I was pitched violently to the right of the trail and let out a yelp, followed by a loud expletive as Mitch and Holly disappeared. It was immediately clear that the damage was bad and we knew our day, if not our race, was completely over. Not today!
My rim had exploded and my tyre blown out. The force of it had been so violent I’d been ejected from the track and nearly crashed. We tried to work out why it had happened. It was pretty smooth terrain and I weigh 54 kilos, so we think the rim had been cracked at some other point, maybe at Smithfield, and morphed into an expensive, lightweight, round, carbon fibre timebomb.
Mike, despite not being a World Tour rider, is a smart and resourceful bush mechanic. We stuffed the rim with gel wrappers and plastic tube wrapping, then put in a tube, got the tyre on, wrapped it in duct tape, secured that with two zip ties, and inflated the whole weirdly lumpy sausage of a thing. The wheel was completely busted, wobbling so bad that riding became a fabulously intense core-and-balance-workout that I would have paid to do under normal circumstances.
The main issue, though, wasn’t the wheel at this point. It was turning. The problem was that it was so out of shape it was rubbing both stays, on both sides, and wearing through the carbon fibre of my bike. We stopped a few times, finding bits of tape on our bidons to try to cover up the main rub points. Then we got wise and started accepting offers of help from riders around us. Two gentlemen stopped and gave us a tube, which we cut up with the other guy’s huge Leatherman and tied to the frame. We had bits of tape from another rider, and all kinds of offers of help. We limped the nine kilometres to the feed zone at the 41 kilometre mark. And here, gallantly, I stole Mike’s wheel and rode to the finish solo. I really wanted to finish this stage and Mike was kind enough to understand.

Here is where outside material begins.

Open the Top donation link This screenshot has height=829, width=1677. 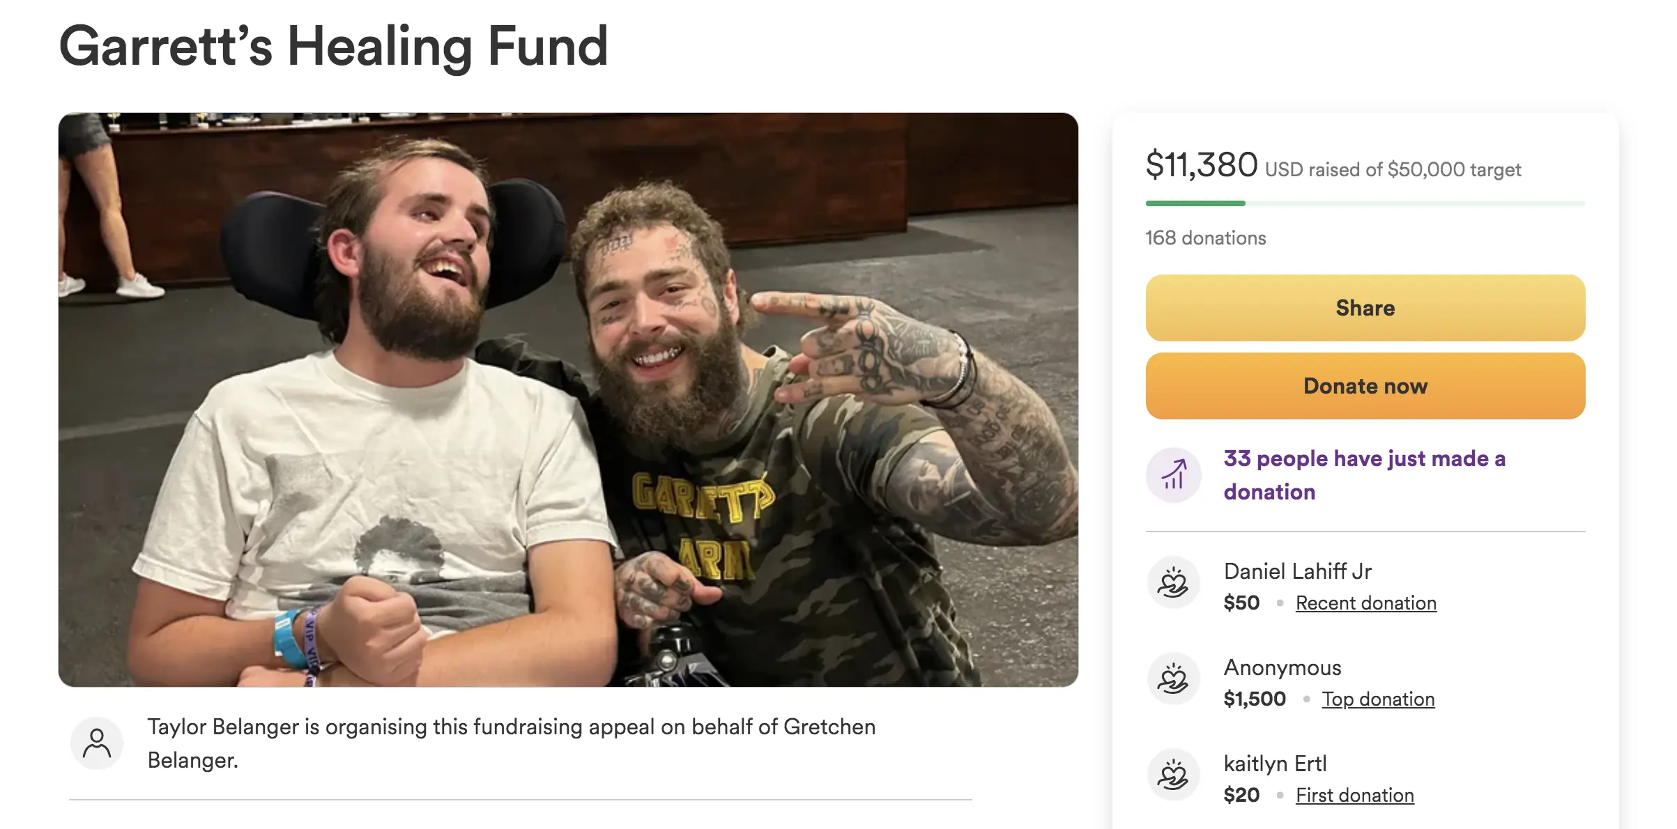click(x=1378, y=699)
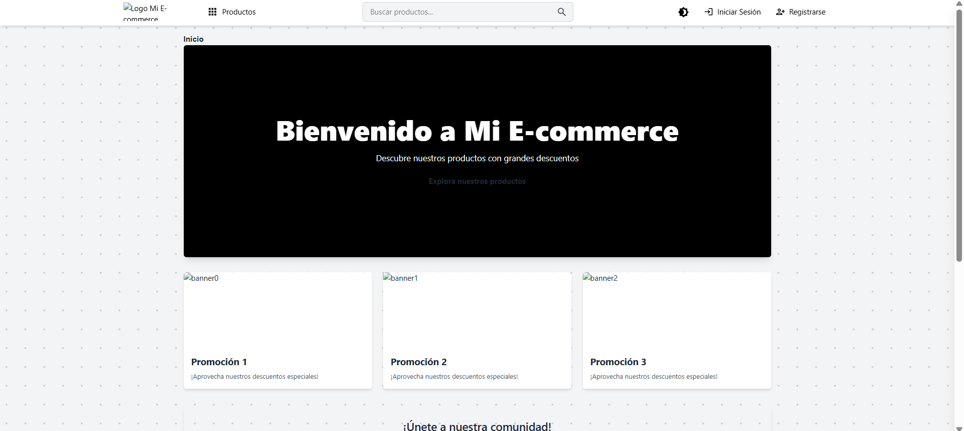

The kindness of the other mixed teams was really touching. Reef to Reef has managed to create an atmosphere that’s both friendly and competitive, and after a quick chat with Peta Mullens I decided that Mike was going to finish this stage too! I drove his wheel back to him at the feed zone, where he had been entertaining himself filling people’s bottles and lubing their chains. We put his wheel back in his bike, and Mike held aloft the Lanterne Rouge (not a World Tour rider) to finish the stage before they deflated the finish arch. Just.
I started mountain biking twenty years ago, almost to the day. Back then, I had absolutely no aspirations or competitive goals. I just started doing it because the people were so nice. They were kind. So today was really special to me and I was a little emotional riding along solo to the finish. The people who mountain bike, from the front to the back of the field, are fundamentally lovely people. Thanks everyone who gave us a hand or a kind word today. It meant a lot.
Also a HUUGE shoutout to Alex Hall, who is personally delivering us a spare wheel for tomorrow. Mike, who is a vastly experienced mountain bike stage racer, will be very gentle with it.
All race leaders won again in the Open categories – full results are online.